Multi-Grammy Award-winning dancehall artiste Rexton 'Shabba Ranks' Gordon returned to Jamaica for his mother's funeral and delivered an impassioned speech at the graveside gathering that tugged at heartstrings with its sincerity, raw grief and the force of the entertainer's personality.
"All I can tell you about this woman ya is just love. She no teach I nothing more than love, she no give I nothing more than love. . the greatest weapon , the greatest machinery to live life, to face life and to defeat the struggle of life , my mother give me the blood of Jesus Christ...you can't survive, you cannot live without Jesus inna yu life...so today, over my mother's body, if you don't know God, you need fi get to know God , see the product of God ya," he said.

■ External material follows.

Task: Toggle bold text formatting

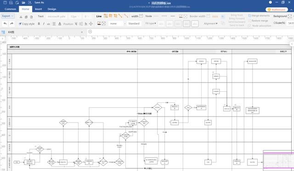Action: pyautogui.click(x=39, y=24)
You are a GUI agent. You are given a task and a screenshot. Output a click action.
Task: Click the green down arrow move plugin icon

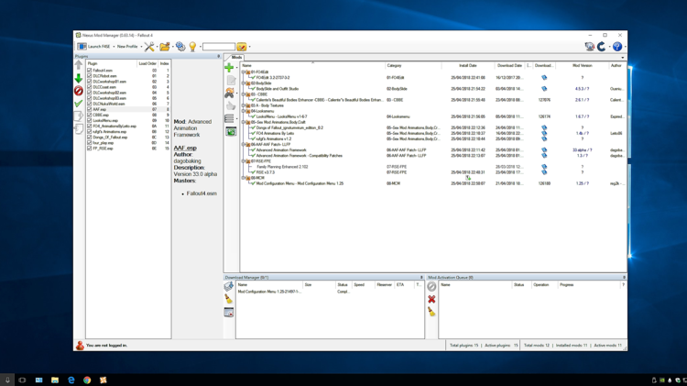point(79,79)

There was reportedly a viewing at Pastor Blair Deliverance Centre at 104 (Waltham Park Road) on Saturday. After that, the family travelled to her birthplace in Sturge Town, St Ann where she will be buried in the family plot.

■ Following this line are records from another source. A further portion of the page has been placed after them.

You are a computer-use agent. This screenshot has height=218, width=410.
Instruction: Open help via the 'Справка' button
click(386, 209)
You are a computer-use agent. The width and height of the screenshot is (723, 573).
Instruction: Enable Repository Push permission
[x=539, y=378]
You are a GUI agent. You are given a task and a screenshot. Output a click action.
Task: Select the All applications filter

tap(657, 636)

Looking dapper in a white jacket, black shirt, gold chains, white pants, white shoes and a white bandana with 'Mama' written in gold lettering wrapped around his head, Shabba Ranks recounted the tenets of love, peace and empathy towards others that his mother imparted in his life while growing up in the Seaview Gardens community of Kingston.
"My old lady raised me in this manner. This lady put on the boxing gloves and show I how to strive and survive life. Wah mi say? When you hear Shabba say him love him mother and I man work hard inna life fi mek sure I mother alright. Mi is a yute grow inna the ghetto but mi don't know what ghetto life is because my mother work hard for her seven children, but for everyone else's children," he intoned to nods of agreement and cheers of approval from a small gathering of family and friends, some dressed in masks.
"From mi know my mother, she never yet cook a pot of food and her seven pickney alone eat that...everyone else get a plate. Is a woman who show I love, empathy. She had no animosity towards no one...she no rest in peace, she stand up in glory," he said.
He related an anecdote when he was 14-15 years, and how he almost gave up on music to resort to a life of mayhem and violence, but his mother's stern but gentle words returned him to his chosen path.
"There was prominent people inna this music that try to stop I , everything I try to do, dem try stop I, it happen when supposed go foreign, a man bonce me out and say 'don't carry Shabba cause him ah go run way'. I walk all the way from Jammys go straight ah Seaview and is a long walk that, and is taxi mi tek go down a Jammys," Shabba reminisced.
"When I reach in I house, I look at I mother, I say to I mother 'mi say I done with music...straight kill people and badness,' and she say 'wah? Kill people and badness?'. She say "no murderer no in my generation'," he continued while a woman shouted "ah my auntie say that".
"No blood no de pon my generation. To how mi love how mi see yu a son, don't mek mi cry. Anywhere yu did a come from and ah talk bout kill, go back de and work harder, cause when God open up fi yu door, nobody can close it. She say 'siddown ya so, bawl if yu want bawl, cry if yu waan cry, holler if yu waan holler' but remember say is only the love of God can bring yu through," he said, as his voice cracked a little with emotion.

Then in closing, he turned to the beautiful casket.
"Hear mi woman, I thank you for everything that you've done for me, everything that you've done for me, I thank you. I know I live I life, and I know I mother know me love her, cause if it come for me to lose I life to let her live, mi woulda dead fi she live, brothers, mi woulda dead fi she live, sisters," he said.
He lamented that the only thing he couldn't give his mother was "the opening of the pearly gates to see Jesus' face'. Shabba said that his love for his mother set the precedence for him to love his wife.
"My mother is my first girlfriend, she taught me how to love my wife, people, mi love you all, thank oonu for your support," he concluded to cheers and applause from the gathering.
Mama Christie, 81, had been ailing for three years and passed away on February 23 after a short stay in hospital.